What this task involves: Transcribe only part of the material below: the lines from the one containing "Умный дом или" through the one containing "SteelSeries (711, 2209)", inclusive, exactly as written.

Information provided:
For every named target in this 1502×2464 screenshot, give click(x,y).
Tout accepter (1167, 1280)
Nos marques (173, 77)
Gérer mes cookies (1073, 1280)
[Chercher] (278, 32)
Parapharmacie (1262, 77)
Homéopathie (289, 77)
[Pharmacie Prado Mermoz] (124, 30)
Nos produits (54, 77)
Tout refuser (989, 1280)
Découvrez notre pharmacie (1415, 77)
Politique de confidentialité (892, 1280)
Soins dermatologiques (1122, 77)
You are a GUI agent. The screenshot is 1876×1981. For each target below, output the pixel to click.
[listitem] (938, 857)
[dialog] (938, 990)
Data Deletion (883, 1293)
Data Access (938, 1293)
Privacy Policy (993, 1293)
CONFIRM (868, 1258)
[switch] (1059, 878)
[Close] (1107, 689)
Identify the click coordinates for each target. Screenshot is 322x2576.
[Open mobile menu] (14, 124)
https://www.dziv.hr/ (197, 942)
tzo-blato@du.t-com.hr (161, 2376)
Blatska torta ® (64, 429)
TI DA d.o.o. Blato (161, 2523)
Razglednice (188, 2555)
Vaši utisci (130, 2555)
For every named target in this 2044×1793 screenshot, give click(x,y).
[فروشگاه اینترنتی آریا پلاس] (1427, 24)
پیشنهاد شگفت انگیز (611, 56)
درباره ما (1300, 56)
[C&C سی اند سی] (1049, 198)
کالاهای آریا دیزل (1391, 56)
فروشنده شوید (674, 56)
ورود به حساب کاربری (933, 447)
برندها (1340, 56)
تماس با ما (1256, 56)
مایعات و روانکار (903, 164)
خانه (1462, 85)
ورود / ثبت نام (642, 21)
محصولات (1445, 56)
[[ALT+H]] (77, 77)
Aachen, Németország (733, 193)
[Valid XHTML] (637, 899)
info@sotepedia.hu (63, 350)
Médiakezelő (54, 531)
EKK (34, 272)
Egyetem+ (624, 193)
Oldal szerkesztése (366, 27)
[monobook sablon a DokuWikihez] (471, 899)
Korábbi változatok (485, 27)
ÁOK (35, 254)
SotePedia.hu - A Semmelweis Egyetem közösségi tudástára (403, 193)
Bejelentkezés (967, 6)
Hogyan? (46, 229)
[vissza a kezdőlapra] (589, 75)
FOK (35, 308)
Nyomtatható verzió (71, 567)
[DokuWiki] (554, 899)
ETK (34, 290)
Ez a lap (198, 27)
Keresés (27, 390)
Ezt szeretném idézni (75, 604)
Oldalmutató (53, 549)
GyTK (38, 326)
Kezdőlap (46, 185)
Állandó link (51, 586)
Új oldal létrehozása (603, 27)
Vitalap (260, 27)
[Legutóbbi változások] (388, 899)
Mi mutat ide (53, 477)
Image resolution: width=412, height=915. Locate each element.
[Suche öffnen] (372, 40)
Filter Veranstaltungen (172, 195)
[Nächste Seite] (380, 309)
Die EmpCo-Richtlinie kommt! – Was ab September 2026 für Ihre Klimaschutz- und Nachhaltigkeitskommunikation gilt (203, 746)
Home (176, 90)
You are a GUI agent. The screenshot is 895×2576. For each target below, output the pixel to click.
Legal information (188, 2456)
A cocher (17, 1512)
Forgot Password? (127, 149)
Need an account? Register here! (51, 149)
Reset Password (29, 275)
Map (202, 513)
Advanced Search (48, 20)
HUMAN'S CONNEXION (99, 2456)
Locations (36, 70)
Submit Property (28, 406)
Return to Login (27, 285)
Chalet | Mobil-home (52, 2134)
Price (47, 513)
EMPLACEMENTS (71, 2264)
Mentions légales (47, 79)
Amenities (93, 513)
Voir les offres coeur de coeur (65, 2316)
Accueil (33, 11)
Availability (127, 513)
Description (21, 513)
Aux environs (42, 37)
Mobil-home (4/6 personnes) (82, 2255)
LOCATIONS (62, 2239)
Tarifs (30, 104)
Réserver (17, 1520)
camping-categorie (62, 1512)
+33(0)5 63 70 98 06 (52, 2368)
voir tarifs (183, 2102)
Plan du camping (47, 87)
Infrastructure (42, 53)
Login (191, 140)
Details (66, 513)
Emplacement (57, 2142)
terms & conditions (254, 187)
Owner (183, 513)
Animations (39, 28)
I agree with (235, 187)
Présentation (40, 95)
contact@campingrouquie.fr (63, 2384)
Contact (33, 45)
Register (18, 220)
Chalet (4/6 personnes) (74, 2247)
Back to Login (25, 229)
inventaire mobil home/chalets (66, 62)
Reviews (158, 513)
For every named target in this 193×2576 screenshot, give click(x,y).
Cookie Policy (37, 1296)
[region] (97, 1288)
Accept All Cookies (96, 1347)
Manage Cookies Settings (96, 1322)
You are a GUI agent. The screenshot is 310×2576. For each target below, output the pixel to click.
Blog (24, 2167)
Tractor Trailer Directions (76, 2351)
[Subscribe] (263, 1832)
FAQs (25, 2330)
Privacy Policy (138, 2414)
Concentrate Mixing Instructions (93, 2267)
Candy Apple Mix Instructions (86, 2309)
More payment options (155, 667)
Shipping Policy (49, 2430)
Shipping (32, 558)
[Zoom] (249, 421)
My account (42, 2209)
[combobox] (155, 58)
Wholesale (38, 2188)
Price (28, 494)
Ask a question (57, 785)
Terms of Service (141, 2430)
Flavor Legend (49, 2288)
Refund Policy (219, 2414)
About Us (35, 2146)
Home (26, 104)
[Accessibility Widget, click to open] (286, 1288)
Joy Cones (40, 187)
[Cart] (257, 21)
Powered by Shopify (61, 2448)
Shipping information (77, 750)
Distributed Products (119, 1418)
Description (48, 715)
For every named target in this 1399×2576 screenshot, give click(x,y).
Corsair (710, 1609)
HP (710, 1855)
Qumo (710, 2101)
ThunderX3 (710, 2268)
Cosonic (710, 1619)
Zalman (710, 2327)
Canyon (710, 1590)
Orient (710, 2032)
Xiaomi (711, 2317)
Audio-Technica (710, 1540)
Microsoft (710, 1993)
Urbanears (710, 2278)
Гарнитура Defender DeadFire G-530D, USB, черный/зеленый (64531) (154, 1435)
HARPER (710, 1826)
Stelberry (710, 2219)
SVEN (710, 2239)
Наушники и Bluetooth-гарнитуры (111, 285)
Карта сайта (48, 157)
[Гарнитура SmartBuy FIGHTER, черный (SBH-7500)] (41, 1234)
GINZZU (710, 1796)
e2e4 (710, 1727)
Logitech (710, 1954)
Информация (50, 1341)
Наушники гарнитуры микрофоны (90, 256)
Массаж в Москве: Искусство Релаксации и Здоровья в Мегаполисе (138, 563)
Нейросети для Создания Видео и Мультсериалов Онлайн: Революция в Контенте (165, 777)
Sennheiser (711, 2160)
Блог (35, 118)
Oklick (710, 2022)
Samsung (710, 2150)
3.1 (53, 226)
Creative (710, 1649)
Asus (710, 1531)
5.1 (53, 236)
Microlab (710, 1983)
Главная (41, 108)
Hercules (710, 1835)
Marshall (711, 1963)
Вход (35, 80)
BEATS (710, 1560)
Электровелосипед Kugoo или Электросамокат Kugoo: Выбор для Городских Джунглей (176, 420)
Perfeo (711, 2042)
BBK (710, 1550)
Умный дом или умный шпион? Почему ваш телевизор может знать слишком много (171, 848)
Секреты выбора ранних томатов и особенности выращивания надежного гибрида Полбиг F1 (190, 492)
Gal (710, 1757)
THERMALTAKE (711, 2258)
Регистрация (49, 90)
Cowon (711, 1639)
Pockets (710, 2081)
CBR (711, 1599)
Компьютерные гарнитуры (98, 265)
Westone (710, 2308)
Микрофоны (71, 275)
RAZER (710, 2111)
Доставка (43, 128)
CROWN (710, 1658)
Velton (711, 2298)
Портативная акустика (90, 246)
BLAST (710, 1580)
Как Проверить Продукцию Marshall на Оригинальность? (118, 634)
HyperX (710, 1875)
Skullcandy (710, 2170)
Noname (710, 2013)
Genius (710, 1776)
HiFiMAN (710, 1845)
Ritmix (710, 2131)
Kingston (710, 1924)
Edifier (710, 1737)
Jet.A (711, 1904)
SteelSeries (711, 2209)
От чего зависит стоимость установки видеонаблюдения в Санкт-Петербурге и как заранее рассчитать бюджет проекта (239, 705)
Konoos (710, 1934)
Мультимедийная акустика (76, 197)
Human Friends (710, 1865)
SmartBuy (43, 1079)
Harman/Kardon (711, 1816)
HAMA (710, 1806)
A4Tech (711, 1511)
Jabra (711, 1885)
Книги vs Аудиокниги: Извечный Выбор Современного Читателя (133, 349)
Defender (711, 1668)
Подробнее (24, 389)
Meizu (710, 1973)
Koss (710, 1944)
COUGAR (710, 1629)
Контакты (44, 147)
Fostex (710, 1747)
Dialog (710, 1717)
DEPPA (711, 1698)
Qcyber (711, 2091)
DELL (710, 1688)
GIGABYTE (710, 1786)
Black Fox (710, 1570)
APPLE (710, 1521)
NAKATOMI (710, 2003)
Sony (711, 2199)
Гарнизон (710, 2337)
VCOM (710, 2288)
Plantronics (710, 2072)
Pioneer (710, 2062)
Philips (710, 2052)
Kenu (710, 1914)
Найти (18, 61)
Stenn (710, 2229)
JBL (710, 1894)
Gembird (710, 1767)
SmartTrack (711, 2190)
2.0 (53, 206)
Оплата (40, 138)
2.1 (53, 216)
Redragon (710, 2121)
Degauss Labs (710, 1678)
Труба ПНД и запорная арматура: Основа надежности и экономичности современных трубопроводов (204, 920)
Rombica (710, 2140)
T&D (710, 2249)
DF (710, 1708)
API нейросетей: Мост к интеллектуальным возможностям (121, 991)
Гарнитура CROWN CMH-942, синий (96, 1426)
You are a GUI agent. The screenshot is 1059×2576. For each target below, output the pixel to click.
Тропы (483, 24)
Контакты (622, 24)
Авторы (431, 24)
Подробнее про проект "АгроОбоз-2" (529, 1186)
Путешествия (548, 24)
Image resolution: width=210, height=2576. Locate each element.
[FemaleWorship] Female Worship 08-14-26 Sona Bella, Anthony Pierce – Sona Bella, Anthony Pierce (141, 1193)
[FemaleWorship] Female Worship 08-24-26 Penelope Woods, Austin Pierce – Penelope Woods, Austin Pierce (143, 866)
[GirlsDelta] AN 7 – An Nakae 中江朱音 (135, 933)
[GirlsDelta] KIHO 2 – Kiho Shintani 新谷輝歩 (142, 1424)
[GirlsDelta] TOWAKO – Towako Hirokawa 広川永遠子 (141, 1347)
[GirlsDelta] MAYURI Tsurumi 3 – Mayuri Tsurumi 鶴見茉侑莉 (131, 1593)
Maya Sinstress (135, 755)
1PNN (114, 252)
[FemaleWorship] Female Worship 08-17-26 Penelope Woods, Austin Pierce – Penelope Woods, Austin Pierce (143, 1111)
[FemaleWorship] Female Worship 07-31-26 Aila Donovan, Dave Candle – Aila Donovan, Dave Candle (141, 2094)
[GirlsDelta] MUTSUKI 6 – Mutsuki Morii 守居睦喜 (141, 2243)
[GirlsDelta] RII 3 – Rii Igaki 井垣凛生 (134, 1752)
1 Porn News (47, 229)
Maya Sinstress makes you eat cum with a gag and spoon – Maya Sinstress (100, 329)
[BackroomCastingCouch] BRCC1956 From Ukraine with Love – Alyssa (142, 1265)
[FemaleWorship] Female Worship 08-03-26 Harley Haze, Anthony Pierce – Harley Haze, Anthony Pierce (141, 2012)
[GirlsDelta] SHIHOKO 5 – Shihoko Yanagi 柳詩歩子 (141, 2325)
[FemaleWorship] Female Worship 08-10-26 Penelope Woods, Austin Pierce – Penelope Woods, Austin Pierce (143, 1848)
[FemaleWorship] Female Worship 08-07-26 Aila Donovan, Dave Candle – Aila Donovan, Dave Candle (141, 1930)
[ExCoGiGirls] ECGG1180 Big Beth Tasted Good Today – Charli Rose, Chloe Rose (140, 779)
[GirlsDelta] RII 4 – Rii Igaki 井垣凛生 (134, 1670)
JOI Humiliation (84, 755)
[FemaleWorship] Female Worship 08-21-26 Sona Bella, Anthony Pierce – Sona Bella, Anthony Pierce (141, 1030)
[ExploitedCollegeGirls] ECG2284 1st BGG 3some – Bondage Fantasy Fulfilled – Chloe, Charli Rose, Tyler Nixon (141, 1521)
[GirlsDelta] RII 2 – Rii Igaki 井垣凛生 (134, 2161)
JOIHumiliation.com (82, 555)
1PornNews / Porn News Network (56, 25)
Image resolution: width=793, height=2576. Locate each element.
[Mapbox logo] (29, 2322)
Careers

Result of the exercise:
Умный дом или умный шпион? Почему ваш телевизор может знать слишком много (171, 848)
Секреты выбора ранних томатов и особенности выращивания надежного гибрида Полбиг F1 (190, 492)
Gal (710, 1757)
THERMALTAKE (711, 2258)
Регистрация (49, 90)
Cowon (711, 1639)
Pockets (710, 2081)
CBR (711, 1599)
Компьютерные гарнитуры (98, 265)
Westone (710, 2308)
Микрофоны (71, 275)
RAZER (710, 2111)
Доставка (43, 128)
CROWN (710, 1658)
Velton (711, 2298)
Портативная акустика (90, 246)
BLAST (710, 1580)
Как Проверить Продукцию Marshall на Оригинальность? (118, 634)
HyperX (710, 1875)
Skullcandy (710, 2170)
Noname (710, 2013)
Genius (710, 1776)
HiFiMAN (710, 1845)
Ritmix (710, 2131)
Kingston (710, 1924)
Edifier (710, 1737)
Jet.A (711, 1904)
SteelSeries (711, 2209)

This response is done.